Intervention de Christian Bilhac

Réunion du 2 mai 2023 à 14h30
Quelle réponse au phénomène mondialisé des fraudes fiscales aux dividendes — Débat organisé à la demande du groupe communiste républicain citoyen et écologiste

Photo de Christian BilhacChristian Bilhac :

Madame la présidente, monsieur le ministre, mes chers collègues, en 2018 éclatait le scandale des CumEx Files, révélé par un consortium international de journalistes lanceurs d’alerte. Comme cela a été dit, cette technique d’évasion fiscale frauduleuse consiste, pour les détenteurs d’actions, à détourner la fiscalité sur leurs dividendes.

Dans le cas des CumEx, ils procèdent à l’échange d’actions, avec des banques complices, avant la date du versement des dividendes, rendant la tâche d’identifier le propriétaire des actions redevable de la taxe difficile, voire impossible pour le fisc ; il est même arrivé que le Trésor public rembourse des trop-perçus imaginaires…

La pratique des CumCum s’appuie, quant à elle, sur les différences de fiscalité entre pays. Des banques européennes ont ainsi aidé leurs clients à échapper à cette taxe sur les dividendes, avec une perte évaluée, en 2018, à 55 milliards d’euros, pour onze États européens.

De nouveaux calculs estiment plutôt à 140 milliards d’euros le montant de ce braquage fiscal à l’échelle mondiale, dont 33 milliards d’euros envolés pour le fisc français sur les vingt dernières années.

En France, il y a un mois, le parquet national financier a conduit la plus vaste opération jamais menée, perquisitionnant cinq banques soupçonnées de blanchiment aggravé de fraude fiscale aggravée, pour complicité d’évasion fiscale visant à échapper à la taxe sur les dividendes sur leurs actions placées dans des entreprises françaises.

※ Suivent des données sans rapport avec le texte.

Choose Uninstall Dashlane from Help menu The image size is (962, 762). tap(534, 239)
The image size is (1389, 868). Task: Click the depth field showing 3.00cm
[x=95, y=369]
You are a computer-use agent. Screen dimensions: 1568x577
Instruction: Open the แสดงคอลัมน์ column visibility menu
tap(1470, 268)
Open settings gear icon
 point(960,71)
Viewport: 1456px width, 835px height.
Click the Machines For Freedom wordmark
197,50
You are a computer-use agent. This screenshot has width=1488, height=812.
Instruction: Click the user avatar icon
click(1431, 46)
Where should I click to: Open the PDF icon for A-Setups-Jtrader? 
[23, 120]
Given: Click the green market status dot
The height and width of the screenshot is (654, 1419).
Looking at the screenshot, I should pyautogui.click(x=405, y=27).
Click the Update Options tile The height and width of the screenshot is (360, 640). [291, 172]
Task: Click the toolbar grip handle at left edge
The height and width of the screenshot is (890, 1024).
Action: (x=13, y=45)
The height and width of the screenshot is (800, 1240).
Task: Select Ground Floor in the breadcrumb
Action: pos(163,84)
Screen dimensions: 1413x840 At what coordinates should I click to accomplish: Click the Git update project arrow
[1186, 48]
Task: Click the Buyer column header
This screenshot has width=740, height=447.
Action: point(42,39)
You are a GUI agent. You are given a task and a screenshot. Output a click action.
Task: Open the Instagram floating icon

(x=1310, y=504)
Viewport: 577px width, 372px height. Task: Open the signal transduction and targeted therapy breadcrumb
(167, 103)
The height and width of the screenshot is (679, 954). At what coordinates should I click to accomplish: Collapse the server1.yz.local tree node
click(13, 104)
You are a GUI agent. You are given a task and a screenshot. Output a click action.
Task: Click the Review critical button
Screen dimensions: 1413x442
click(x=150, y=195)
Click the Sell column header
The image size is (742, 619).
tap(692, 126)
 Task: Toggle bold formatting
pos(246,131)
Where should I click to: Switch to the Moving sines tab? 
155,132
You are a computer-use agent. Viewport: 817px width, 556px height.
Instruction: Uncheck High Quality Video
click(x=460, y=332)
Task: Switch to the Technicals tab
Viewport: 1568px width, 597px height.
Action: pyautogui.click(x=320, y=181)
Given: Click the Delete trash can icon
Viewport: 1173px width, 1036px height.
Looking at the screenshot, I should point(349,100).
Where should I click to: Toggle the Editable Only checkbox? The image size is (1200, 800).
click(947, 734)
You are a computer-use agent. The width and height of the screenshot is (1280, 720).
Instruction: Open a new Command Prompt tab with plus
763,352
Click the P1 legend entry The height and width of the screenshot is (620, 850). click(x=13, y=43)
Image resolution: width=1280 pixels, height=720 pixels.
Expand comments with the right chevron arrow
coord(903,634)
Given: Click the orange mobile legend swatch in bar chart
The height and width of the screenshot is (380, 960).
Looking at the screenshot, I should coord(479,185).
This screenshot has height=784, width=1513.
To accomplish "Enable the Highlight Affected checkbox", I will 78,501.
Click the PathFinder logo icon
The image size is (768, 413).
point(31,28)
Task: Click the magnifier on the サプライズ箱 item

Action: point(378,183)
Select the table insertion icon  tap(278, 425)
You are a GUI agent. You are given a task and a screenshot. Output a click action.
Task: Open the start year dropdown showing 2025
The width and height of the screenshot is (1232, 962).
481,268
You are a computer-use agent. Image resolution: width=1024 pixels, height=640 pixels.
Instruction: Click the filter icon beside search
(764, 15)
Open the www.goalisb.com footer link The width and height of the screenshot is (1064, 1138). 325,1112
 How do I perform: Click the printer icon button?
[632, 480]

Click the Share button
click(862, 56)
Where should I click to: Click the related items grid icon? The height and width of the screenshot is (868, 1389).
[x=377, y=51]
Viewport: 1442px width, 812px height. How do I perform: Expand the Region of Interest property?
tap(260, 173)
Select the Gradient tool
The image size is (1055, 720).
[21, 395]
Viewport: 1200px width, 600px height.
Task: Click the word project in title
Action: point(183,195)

Pour mener cette opération, le PNF a mobilisé 16 de ses 19 magistrats, 150 enquêteurs sur les 250 que compte le SEJF de Bercy et a été aidé par six procureurs allemands.

En concluant un accord avec le fisc et en s’acquittant de 35 millions d’euros d’arriérés d’impôts et d’amende, une seule banque a reconnu les faits et accepté un redressement fiscal, échappant ainsi à des perquisitions et des poursuites pénales.

Les autres encourent 1 milliard d’euros de redressement fiscal, assortis d’amendes pénales pouvant aller jusqu’à 50 % de l’impôt dû.

Le groupe CRCE, que je remercie pour l’inscription de ce débat à l’ordre du jour, nous donne l’occasion de rappeler qu’un amendement du Sénat avait été rejeté en 2018 par l’Assemblée nationale et que les recommandations de la mission d’information du Sénat, publiées en 2022, n’ont pas non plus été entendues, malgré des pistes pertinentes comme la production de données sur la fraude fiscale pour le budget de 2024, le doublement du nombre d’officiers fiscaux judiciaires – qui sont 40 aujourd’hui –, la révision des « conventions fiscales internationales prévoyant un taux de retenue à la source nul sur les dividendes », etc.

Monsieur le ministre, vous avez mis en place un groupe de travail, dont je suis membre, pour préparer un plan de lutte contre la fraude fiscale, douanière et sociale qui rendra ses conclusions très prochainement. Je ne doute pas que vous tiendrez compte de notre débat.

Renforcer l’arsenal de l’État, y compris en passant par la loi, est essentiel pour combattre les nouvelles formes de fraude fiscale, avec de nouveaux outils. Il faut aussi des mots justes, et vous les avez employés, monsieur le ministre : ces pratiques sont frauduleuses et la haute finance joue sur la frontière étroite entre optimisation fiscale légale et évasion fiscale frauduleuse. Il ne peut y avoir de double langage face à une fraude qui prive l’État des moyens d’agir pour l’intérêt général.

Les progrès du data mining et des algorithmes sont encourageants, mais le recrutement et la formation de personnes compétentes en nombre suffisant sont primordiaux. Investir des moyens de grande ampleur pour récupérer les milliards d’euros de l’évasion fiscale aux dividendes serait très utile, pour reprendre l’exemple avancé par notre collègue Bocquet, pour financer les retraites des Français, mais aussi pour redresser nos finances publiques à l’heure où la note de la France vient d’être abaissée par l’agence Fitch.

En matière de fraude fiscale, le filet antifraude doit être à la fois à fine maille et solide, non pas comme la toile d’araignée, qui, comme chacun le sait, capture les moucherons, mais laisse passer les bourdons.